And thus it was Ed, himself, who got us through the worst of times.

Finally, Ed’s own strength was magnified to an incalculable degree by having Patricia at his side. From the first few days after he met her, when she traveled with him to the funeral of his beloved mother, a vision of both grace and beauty, not just from without but from within, we knew she would travel his best and worst miles with him. She was his lover, his friend, his night nurse and daytime guardian angel, paying meticulous detail to every pill ordered or given, every shot administered, every bandage changed, recognizing even when no one else did, a cry for help that did, in fact, once save his life. In this last round, Patricia pressed Mother, Mother Michele and Sister Natacha into long shifts so that Ed would not, even for a minute, be alone.

The hope Patricia inspired was fueled when, after hours of sleep, eyes tightly shut, Ed heard some story about the Knicks on the TV above his bed.

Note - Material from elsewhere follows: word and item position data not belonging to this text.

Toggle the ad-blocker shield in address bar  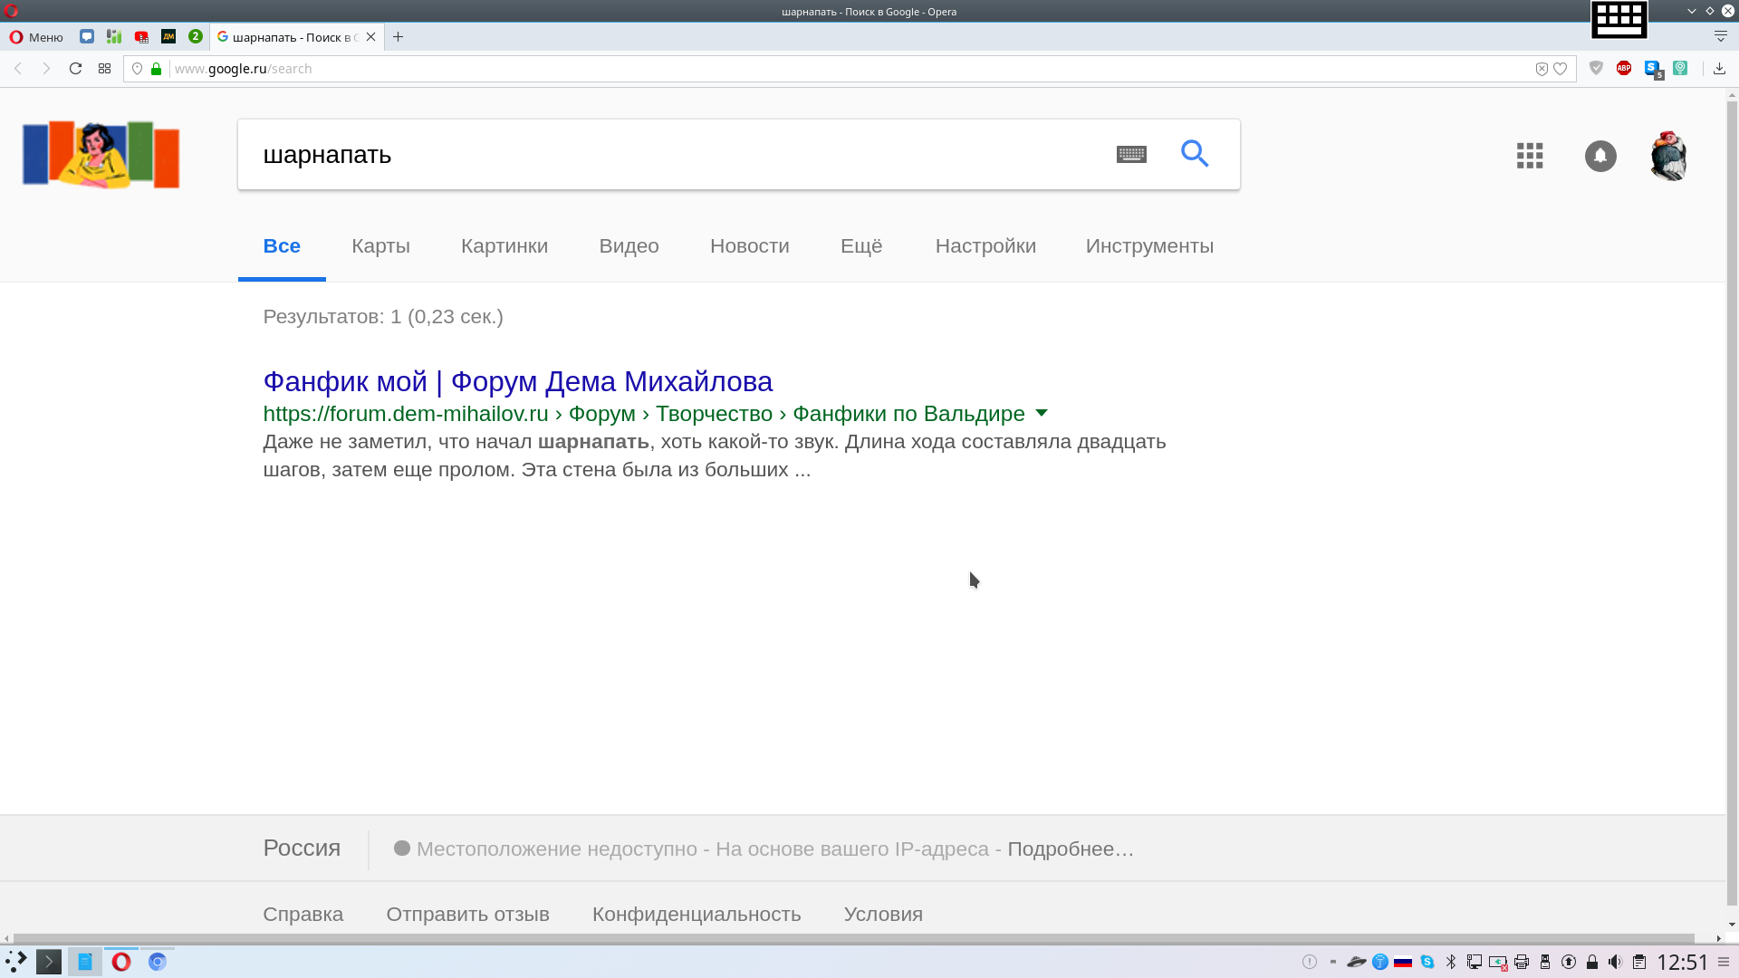coord(1542,69)
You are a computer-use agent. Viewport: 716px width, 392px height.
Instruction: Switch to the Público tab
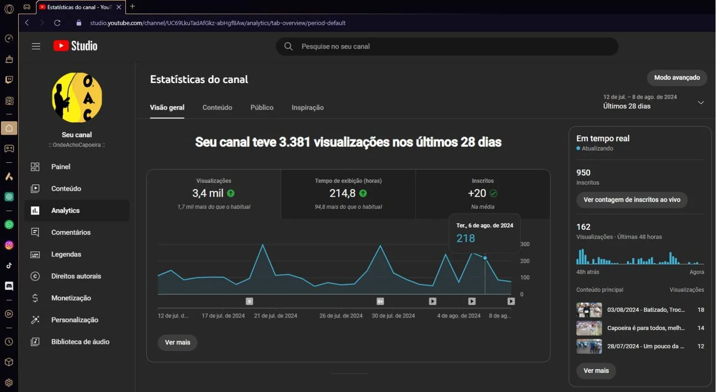click(262, 108)
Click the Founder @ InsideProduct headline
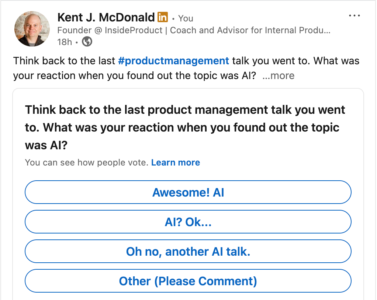This screenshot has height=300, width=377. pyautogui.click(x=194, y=30)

I happened to look over at him at that moment, only to see those long-shut eyelids open slowly, fixing on that screen, an ever-so-faint smile gracing his face. I knew then that Ed was fighting as hard as he could to stay in touch with the things he loved. He did not go gentle into that good night; he raged, raged against the dying of the light. But there came a time when Ed seemed to know it was time, when he may have even been hearing in his head that tune “St. James Infirmary.” Only he wasn’t asking Death to “Let my baby go,” but instead, Ed turned that tune on its head and told Patricia, as only Ed could, to “Let me go.”

Ed had found his peace at last and wanted Patricia to be at peace with it.

And so, how do we honor Ed’s gargantuan legacy? I would hope we take this time to pause from the often-hectic pace of our lives to think about how hard Ed worked, especially during these last months of his life, turning out a record number of “60 Minutes” pieces, despite the illness that was killing him quietly but not so softly. I would hope we would take the time to remind ourselves of what is best in our profession and what is best in ourselves. Ed embraces the beliefs of CBS’s other Ed, that television was an instrument that could teach, that could illuminate, that could inspire.

Ed Bradley believed that, as did Ed Murrow, and was often unhappy with the direction he saw his profession taking in recent years. Despite the call from other quarters, he stayed at “60 Minutes” because he believed that it would remain true to Murrow’s ideals and to his—to produce news as public service, when it exposed truths hard to swallow about ourselves or when, on occasion, and in its place, it entertained.

Of the many Internet messages that have been posted and e-mails that have come to the house, one of the most hopeful came from a young Black British reporter: If Ed Bradley can make it from the streets of Philadelphia to “60 Minutes,” he wrote, then we have no excuses.

The path Ed lit must not go dark on the generation that idolized him and hopes to follow in his footsteps. To them, I say, if you want to follow in Ed’s footsteps, you can’t sit behind a desk and look good, you’ve got to put on your traveling shoes and walk the walk, not just talk the talk.

Let us all—journalists, friends, family and those who didn’t know him but loved or respected him, honor him—and keep his legacy alive by living it, finding ways to guarantee its immortality.